反応工程(3)A-2: 当該反応工程において、一方の末端から5’人工配列導入プライマーによる伸長が発生した場合、5’→3’エキソヌクレアーゼ活性を有するDNAポリメラーゼを使用した際は、伸長方向に存在する3’人工CD相補付加産物を分解しつつ伸長反応が進行するため、生成される産物は、反応工程(2)に付加された人工核酸配列CまたはDの相補的配列を含まない5’人工CD付加産物に変換される(図6中の反応工程(3)A-2参照)。また、5’→3’エキソヌクレアーゼ活性を有するDNAポリメラーゼを使用した場合、前記の反応工程(3)A-1と同様、伸長方向に存在する3’人工CD相補付加産物は、5’→3’エキソヌクレアーゼ活性によって分解される。

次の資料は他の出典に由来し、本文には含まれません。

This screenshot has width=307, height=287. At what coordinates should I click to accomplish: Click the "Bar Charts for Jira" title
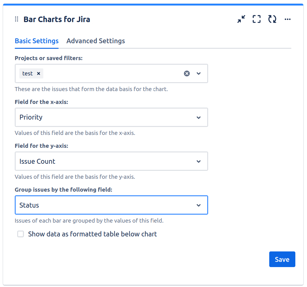[57, 19]
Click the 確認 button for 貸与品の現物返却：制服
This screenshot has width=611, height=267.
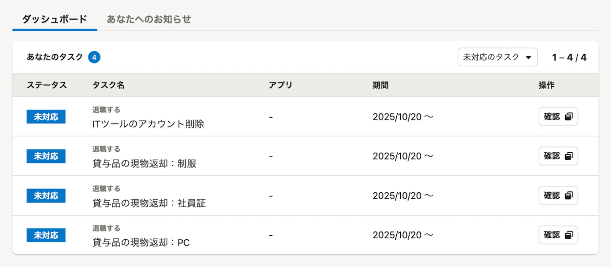click(558, 156)
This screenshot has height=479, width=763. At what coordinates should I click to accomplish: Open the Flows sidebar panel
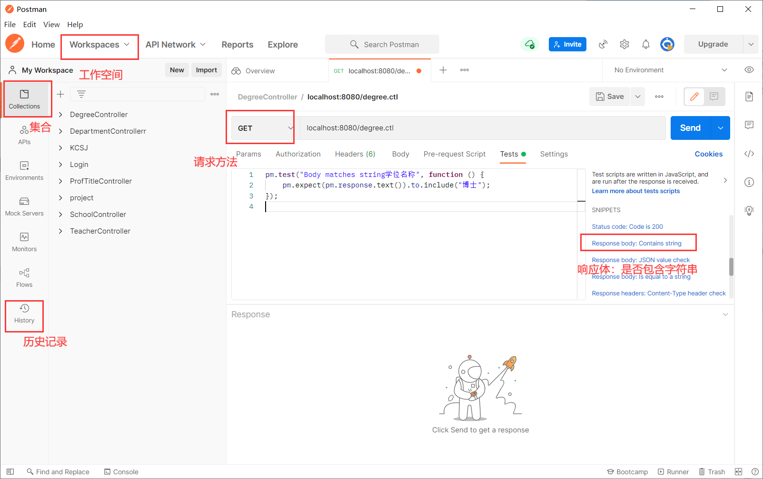(x=24, y=278)
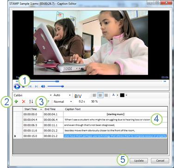Open the Calibri font dropdown
This screenshot has width=174, height=168.
point(32,95)
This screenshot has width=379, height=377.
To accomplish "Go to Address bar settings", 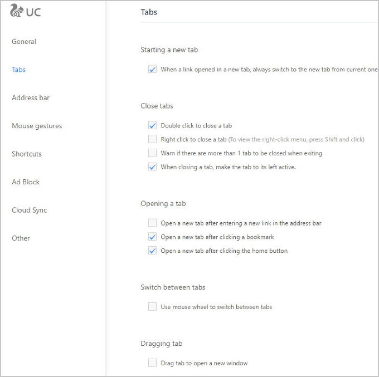I will tap(31, 98).
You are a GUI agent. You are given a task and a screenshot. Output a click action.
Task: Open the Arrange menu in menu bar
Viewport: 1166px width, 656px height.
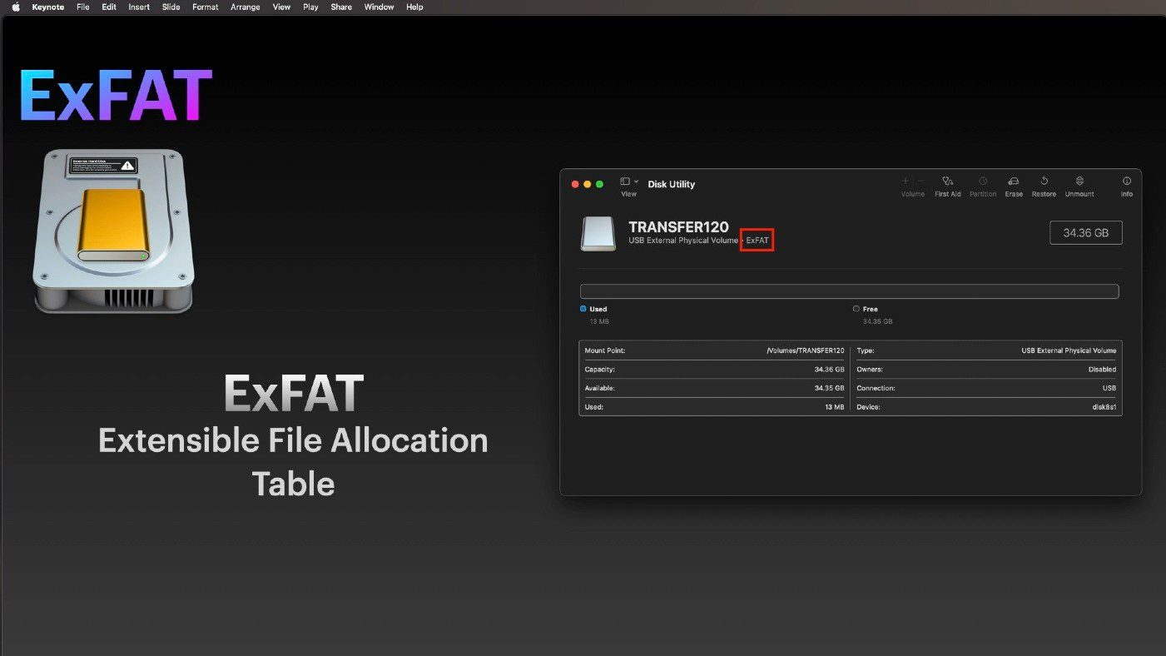click(x=245, y=7)
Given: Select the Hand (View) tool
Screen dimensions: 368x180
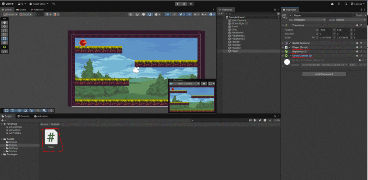Looking at the screenshot, I should pyautogui.click(x=5, y=22).
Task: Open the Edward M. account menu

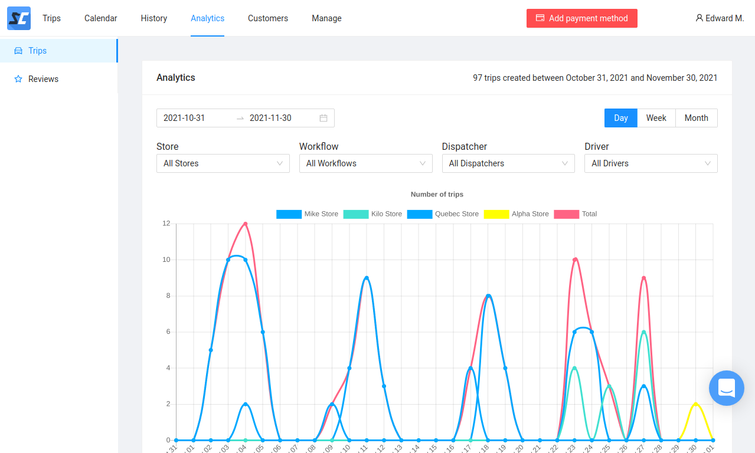Action: click(x=720, y=18)
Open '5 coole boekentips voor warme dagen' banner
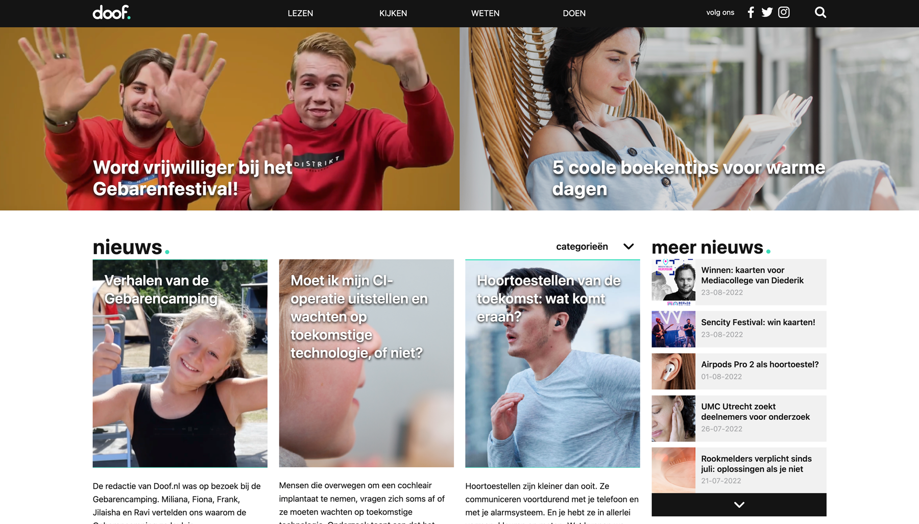The image size is (919, 524). (689, 119)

反応工程(3)A-3: 5’人工配列導入プライマーによる伸長が一方の末端あるいは両末端から発生したかに関わらず(図6中の反応工程(3)A-3では両末端から伸長が発生した際の反応図を記載)、何らかの理由により、5’人工配列導入プライマーによる伸長反応が、鋳型の3’末端に到達する前に停止した場合、多様な塩基長を有する5’人工CD付加産物が生成される(図6中の反応工程(3)A-3参照)。また、5’→3’エキソヌクレアーゼ活性を有するDNAポリメラーゼを使用した場合、前記の反応工程(3)A-1, 2と同様、伸長方向に存在する3’人工CD相補付加産物は、5’→3’エキソヌクレアーゼ活性によって分解されることとなる。
反応工程(3)Aは、伸長方向に存在する3’人工CD相補付加産物が、5’→3’エキソヌクレアーゼ活性によって分解されることから、反応工程(3)A-2が主要な反応となった場合、当該反応工程の反応生成物は、5’人工CD付加産物がメインとなり、最終人工配列付加産物量を十分に取得することができない。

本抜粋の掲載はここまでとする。